Now, why is deflation a bogeyman?  An Instapundit reader provides the answer:

Inflation helps the government hide its spending, while easing the burden on politically influential debtors and those who’ve lent against property. Deflation helps savers, salary earners and those on fixed incomes.

This is all VERY well understood.

What “Ivy League” governing elites don’t know, is how to finesse the politics of debasing the currency without inciting the pitchforks-and-torches crowd, whose latest manifestation has been the Tea Party movement.

And that is spot on – Inflation is a bogeyman because the elites in government and financial sharks will be on the short end of the stick if our economy deflates.  People who work hard, save their money and invest with care will be on top of the world – and that is a nightmare for people who either like to exercise power via borrowing and spending (government) or who like to pile up vast sums by playing the global financial markets (financial sharks).
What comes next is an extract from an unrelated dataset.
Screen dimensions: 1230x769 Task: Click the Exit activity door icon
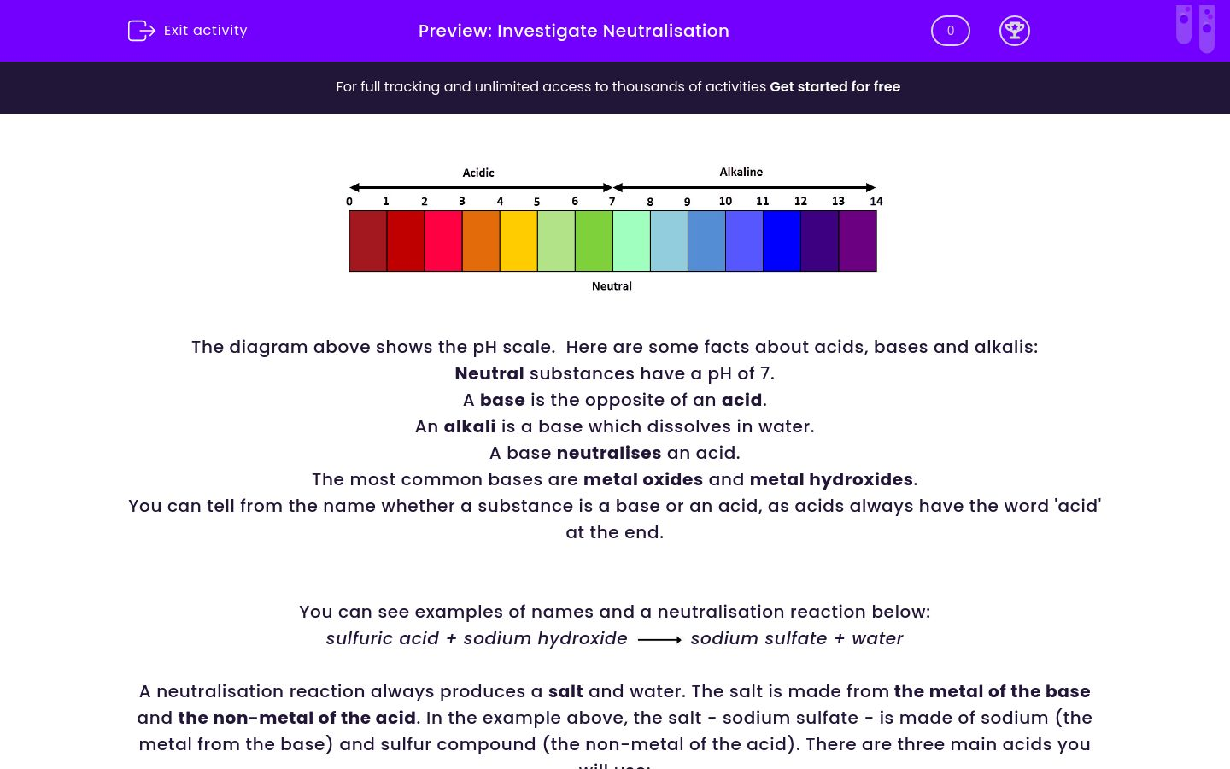coord(142,31)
It should be kept in mind what inflation really amounts to:  picking the pockets of the hard working, sober people in our society.  It is a massive transfer of wealth from the working poor and middle class to the fabulously wealthy.  It has been the basis of our economy since FDR’s New Deal (and that, my friends, is what the New Deal really was – stealing money and using it to reward the least deserving; with a few crumbs tossed to the middle class to keep them from getting too angry).

The political and financial elites are worried that the game might be over for them – that the amount of fiscal irresponsibility necessary to spark inflation might be so large that it will create a revolution.  Their whole world of power and privilege is on the brink of disaster.

And we should just keep pressing them to the edge of the cliff and over it.  The eventual complete crash of the system will be painful, but it will give us our best opportunity of getting rid of the thieves and allow us to reform an economy for the benefit of the hard worker, the person who saves and the person who carefully invests his savings for the long term.